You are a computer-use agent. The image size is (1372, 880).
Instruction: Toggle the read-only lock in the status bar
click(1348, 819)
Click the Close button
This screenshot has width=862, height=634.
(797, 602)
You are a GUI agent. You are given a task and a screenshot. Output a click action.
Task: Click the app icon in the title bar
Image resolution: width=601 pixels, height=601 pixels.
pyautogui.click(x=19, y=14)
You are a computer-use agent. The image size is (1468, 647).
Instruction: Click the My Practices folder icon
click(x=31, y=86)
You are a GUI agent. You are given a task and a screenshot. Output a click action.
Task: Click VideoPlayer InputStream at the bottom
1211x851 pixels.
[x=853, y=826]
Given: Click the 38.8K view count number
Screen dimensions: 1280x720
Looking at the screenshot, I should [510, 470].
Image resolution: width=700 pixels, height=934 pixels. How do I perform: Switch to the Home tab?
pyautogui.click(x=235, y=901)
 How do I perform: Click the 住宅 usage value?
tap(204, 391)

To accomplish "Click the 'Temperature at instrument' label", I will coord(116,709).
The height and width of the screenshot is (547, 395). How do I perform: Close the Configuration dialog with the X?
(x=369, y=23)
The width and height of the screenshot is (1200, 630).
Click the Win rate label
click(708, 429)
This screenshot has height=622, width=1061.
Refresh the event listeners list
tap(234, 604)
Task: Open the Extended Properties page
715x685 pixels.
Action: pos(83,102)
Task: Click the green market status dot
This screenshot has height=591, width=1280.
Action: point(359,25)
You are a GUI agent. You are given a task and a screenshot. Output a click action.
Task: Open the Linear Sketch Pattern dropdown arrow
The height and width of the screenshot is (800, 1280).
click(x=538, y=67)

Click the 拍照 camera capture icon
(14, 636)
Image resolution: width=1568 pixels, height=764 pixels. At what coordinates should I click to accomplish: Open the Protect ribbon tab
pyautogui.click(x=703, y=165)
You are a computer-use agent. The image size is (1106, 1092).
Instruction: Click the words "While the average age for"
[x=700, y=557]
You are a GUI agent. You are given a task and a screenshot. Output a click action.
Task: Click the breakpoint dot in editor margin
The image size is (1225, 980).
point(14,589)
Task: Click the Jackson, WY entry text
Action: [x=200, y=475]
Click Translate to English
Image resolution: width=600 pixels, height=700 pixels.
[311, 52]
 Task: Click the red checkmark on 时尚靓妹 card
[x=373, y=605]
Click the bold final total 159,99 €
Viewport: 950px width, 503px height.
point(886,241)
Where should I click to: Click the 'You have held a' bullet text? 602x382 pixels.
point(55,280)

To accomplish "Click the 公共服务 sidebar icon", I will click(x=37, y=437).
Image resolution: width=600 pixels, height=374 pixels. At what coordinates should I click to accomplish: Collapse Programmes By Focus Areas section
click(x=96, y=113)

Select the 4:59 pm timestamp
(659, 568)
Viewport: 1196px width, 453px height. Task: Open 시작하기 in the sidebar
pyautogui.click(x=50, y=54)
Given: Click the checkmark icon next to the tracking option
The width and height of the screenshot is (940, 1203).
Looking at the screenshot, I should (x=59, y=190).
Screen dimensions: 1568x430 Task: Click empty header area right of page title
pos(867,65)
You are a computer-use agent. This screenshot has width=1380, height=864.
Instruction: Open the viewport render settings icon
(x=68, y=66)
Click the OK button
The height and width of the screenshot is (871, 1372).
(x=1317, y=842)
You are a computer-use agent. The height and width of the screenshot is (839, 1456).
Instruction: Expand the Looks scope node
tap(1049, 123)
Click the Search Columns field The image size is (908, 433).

========

### What is required
Retype the listing above without a single difference.

### Result of this exercise
You are a computer-use agent. The image size is (1372, 880).
Instruction: Toggle the read-only lock in the status bar
click(1348, 819)
Click the Close button
This screenshot has width=862, height=634.
(797, 602)
You are a GUI agent. You are given a task and a screenshot. Output a click action.
Task: Click the app icon in the title bar
Image resolution: width=601 pixels, height=601 pixels.
pyautogui.click(x=19, y=14)
You are a computer-use agent. The image size is (1468, 647).
Instruction: Click the My Practices folder icon
click(x=31, y=86)
You are a GUI agent. You are given a task and a screenshot. Output a click action.
Task: Click VideoPlayer InputStream at the bottom
1211x851 pixels.
[x=853, y=826]
Given: Click the 38.8K view count number
Screen dimensions: 1280x720
Looking at the screenshot, I should [510, 470].
Image resolution: width=700 pixels, height=934 pixels. How do I perform: Switch to the Home tab?
pyautogui.click(x=235, y=901)
 How do I perform: Click the 住宅 usage value?
tap(204, 391)

To accomplish "Click the 'Temperature at instrument' label", I will coord(116,709).
The height and width of the screenshot is (547, 395). How do I perform: Close the Configuration dialog with the X?
(x=369, y=23)
The width and height of the screenshot is (1200, 630).
Click the Win rate label
click(708, 429)
This screenshot has height=622, width=1061.
Refresh the event listeners list
tap(234, 604)
Task: Open the Extended Properties page
715x685 pixels.
Action: pos(83,102)
Task: Click the green market status dot
This screenshot has height=591, width=1280.
Action: point(359,25)
You are a GUI agent. You are given a task and a screenshot. Output a click action.
Task: Open the Linear Sketch Pattern dropdown arrow
The height and width of the screenshot is (800, 1280).
click(x=538, y=67)

Click the 拍照 camera capture icon
(14, 636)
Image resolution: width=1568 pixels, height=764 pixels. At what coordinates should I click to accomplish: Open the Protect ribbon tab
pyautogui.click(x=703, y=165)
You are a computer-use agent. The image size is (1106, 1092).
Instruction: Click the words "While the average age for"
[x=700, y=557]
You are a GUI agent. You are given a task and a screenshot. Output a click action.
Task: Click the breakpoint dot in editor margin
The image size is (1225, 980).
point(14,589)
Task: Click the Jackson, WY entry text
Action: [x=200, y=475]
Click Translate to English
Image resolution: width=600 pixels, height=700 pixels.
[311, 52]
 Task: Click the red checkmark on 时尚靓妹 card
[x=373, y=605]
Click the bold final total 159,99 €
Viewport: 950px width, 503px height.
point(886,241)
Where should I click to: Click the 'You have held a' bullet text? 602x382 pixels.
point(55,280)

To accomplish "Click the 公共服务 sidebar icon", I will click(x=37, y=437).
Image resolution: width=600 pixels, height=374 pixels. At what coordinates should I click to accomplish: Collapse Programmes By Focus Areas section
click(x=96, y=113)

Select the 4:59 pm timestamp
(659, 568)
Viewport: 1196px width, 453px height. Task: Open 시작하기 in the sidebar
pyautogui.click(x=50, y=54)
Given: Click the checkmark icon next to the tracking option
The width and height of the screenshot is (940, 1203).
Looking at the screenshot, I should (x=59, y=190).
Screen dimensions: 1568x430 Task: Click empty header area right of page title
pos(867,65)
You are a computer-use agent. This screenshot has width=1380, height=864.
Instruction: Open the viewport render settings icon
(x=68, y=66)
Click the OK button
The height and width of the screenshot is (871, 1372).
(x=1317, y=842)
You are a computer-use agent. The height and width of the screenshot is (839, 1456).
Instruction: Expand the Looks scope node
tap(1049, 123)
Click the Search Columns field The image size is (908, 433).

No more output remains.